▸ **Exercises to complete**:
(A) From the essay on conversion below, list each thing for which the essay says a datable, instantaneous conversion is "no longer a prerequisite."
(B) Output the passage of the essay on conversion below between "Do you remember" and "knew the day.", inclusive, copied word for word.

─── Text section ───

Other "Thinking Drafts" and writing by Keith Drury -- http://www.indwes.edu/tuesday .
Do you remember when people were born again all at once? Converted in an instant, or occasionally (for hard cases) in a few hours. They prayed at an altar. Or prayed in Billy Graham's counseling room. Or received Christ after going through the four Spiritual Laws. Presto! They became Christians in a moment. That fast! They could give you a date. Many could sing It-was-on-a-Monday... or whatever other day it was. Because they knew the day.
Today this sort of instantaneous model of conversion is in total meltdown. Most evangelicals are abandoning it in favor of faith development or spiritual formation models of conversion. Conversion today is something that happens gradually, over a period of time, and you no longer need to know exactly when you were actually born again to know that you are alive. In fact the terms born again and conversion are disappearing or being gradually redefined.
OK, I admit we still have instantaneous conversion for some -- the outright down-and-outers who obviously need saved from their sins. And it is still there for criminals, but do you think for a moment that Chuck Colson would call his book today by the title Born Again? A datable, instantaneous conversion experience is no longer average. It is increasingly becoming the exception, not the rule. For sure, it is no longer a prerequisite to join most evangelical churches or even to teach Sunday school or to teach classes at many evangelical colleges. Claiming present faith or current trust in Christ is quite enough, even if you can't tell about the time you were born again. In fact, you can get away now by saying, "Oh, I've always been a Christian -- I was raised that way." Why is this? Why are so many evangelicals abandoning their former insistence on an instantaneous conversion?

─── Raw data ───

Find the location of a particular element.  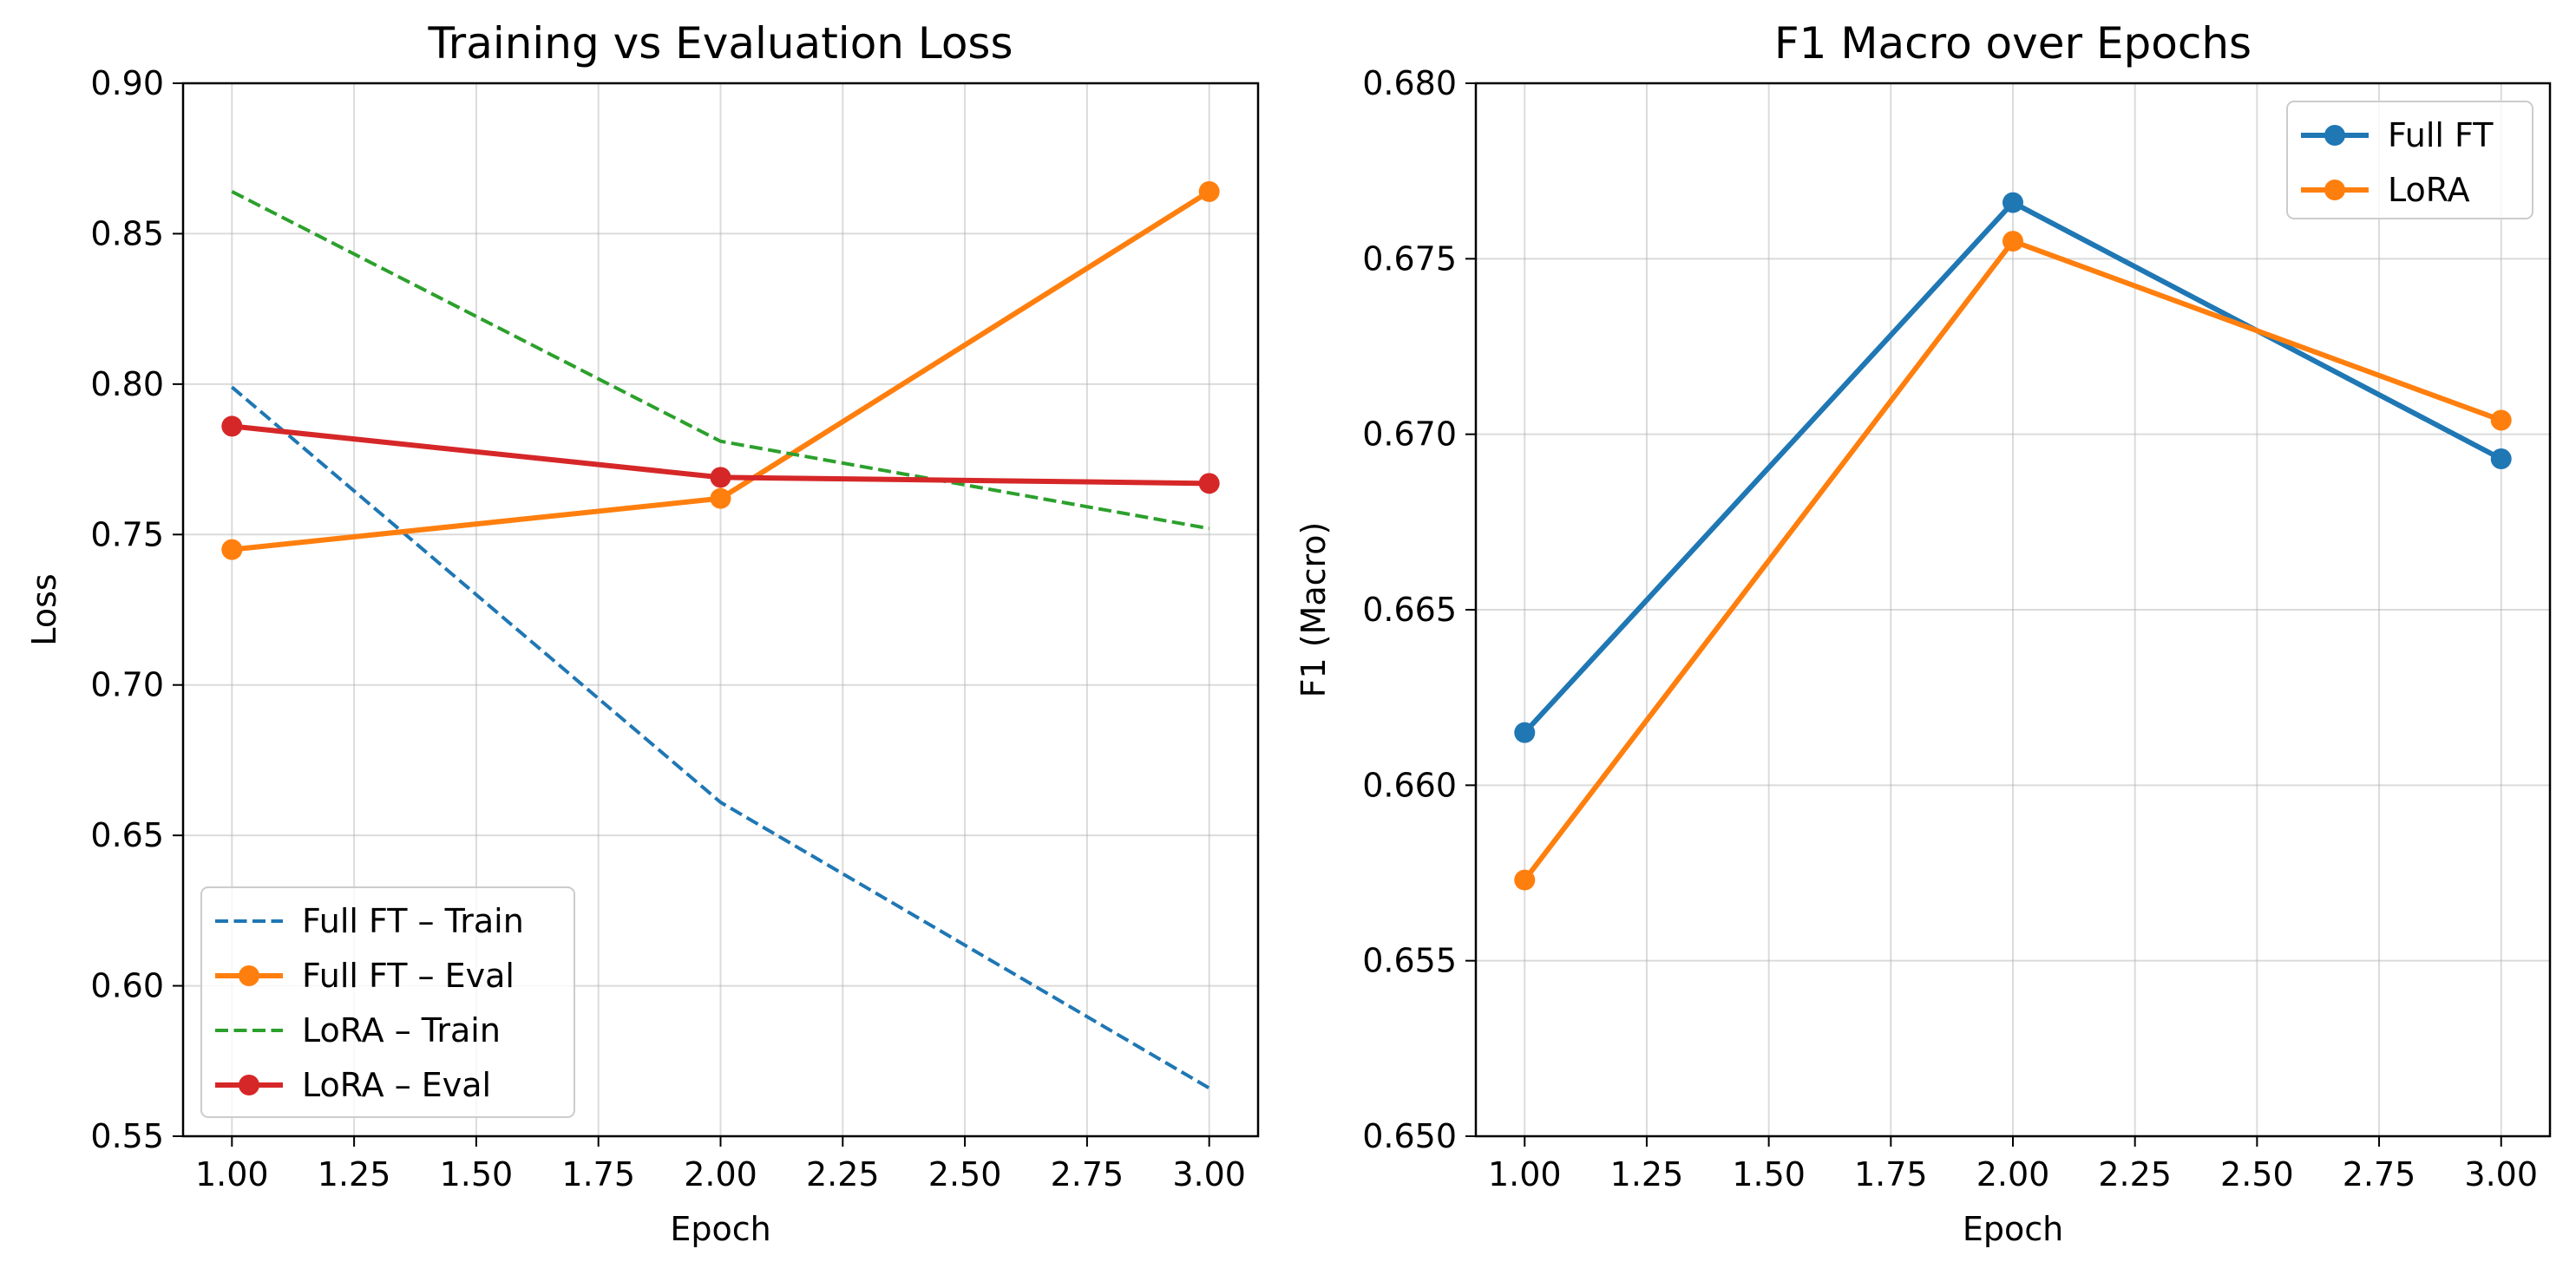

───

▸ **Written answers**:
(A)
- Joining most evangelical churches
- Teaching Sunday school
- Teaching classes at many evangelical colleges

(B)
Do you remember when people were born again all at once? Converted in an instant, or occasionally (for hard cases) in a few hours. They prayed at an altar. Or prayed in Billy Graham's counseling room. Or received Christ after going through the four Spiritual Laws. Presto! They became Christians in a moment. That fast! They could give you a date. Many could sing It-was-on-a-Monday... or whatever other day it was. Because they knew the day.